According to findings from the Accenture Technology Vision 2012, Facebook, LinkedIn, Twitter, and other forms of social media are powerful catalysts that are changing the ways customers, employees, and partners use technology to interact with the world around them.
“Most organisations have yet to catch up to that reality, and almost none take full advantage of it. They must,” the group stressed.
Accenture noted that In the US, Facebook is largely supplanting e-mail and text as the primary tool for communicating with friends. The group filed papers with the U.S. Securities and Exchange Commission this week (Wednesday 01 February), the first step to an initial public offering that could raise as much as $10 billion, valuing Facebook at $100 billion.
“The opportunity is to capture, measure, analyse, and exploit these social interactions in new ways.
It means that social media must be seen as much more than a new ‘bolt on’ channel; it has to be viewed as a catalyst for revisiting everything that touches a company’s customers and, increasingly, other communities of stakeholders,” Accenture urged.

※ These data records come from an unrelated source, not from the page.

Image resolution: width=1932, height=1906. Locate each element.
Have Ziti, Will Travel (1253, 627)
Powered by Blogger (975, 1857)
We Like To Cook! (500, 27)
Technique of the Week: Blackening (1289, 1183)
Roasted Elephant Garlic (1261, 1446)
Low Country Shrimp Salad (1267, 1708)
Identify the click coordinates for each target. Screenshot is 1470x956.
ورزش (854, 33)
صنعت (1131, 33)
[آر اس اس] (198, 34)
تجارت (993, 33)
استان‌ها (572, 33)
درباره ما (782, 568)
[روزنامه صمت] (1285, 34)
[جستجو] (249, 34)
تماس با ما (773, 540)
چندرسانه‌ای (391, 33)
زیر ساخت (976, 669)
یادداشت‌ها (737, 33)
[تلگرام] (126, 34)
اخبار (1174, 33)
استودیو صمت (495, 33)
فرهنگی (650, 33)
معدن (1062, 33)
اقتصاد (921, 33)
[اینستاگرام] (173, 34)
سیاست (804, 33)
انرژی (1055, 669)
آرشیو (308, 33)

The group predicted that organisations will soon start applying social platforms and social design mechanics to manage interactions across all communication channels to consumers, fostering greater intimacy with their customers, more efficiently, and with better outcomes.
“They will also see value in using enterprise social platforms for connections with and among employees—and even among enterprises,” it said.
Accenture said that social media provided a pathway to convey to the rest of the firm what has been learned by listening to consumers. “The most immediate implication is that a company’s call centre applications, its Web presence, its customer relationship management
(CRM) applications, its mobile experience, and other consumer channels all need to all be integrated with each other and be “socialenabled,” it said.
The consultancy called for businesses to establish a core IT team to design and pilot cross-functional social media platforms, and put in place the technology to support the business’s need to monetize its social interactions rather than simply communicating via social media.
“If they fail to engage with social, enterprises will essentially be encouraging their organisations’ customers to be lured away by competitors that are increasingly interacting with those customers in the ways that the customers want to communicate,” Accenture warned.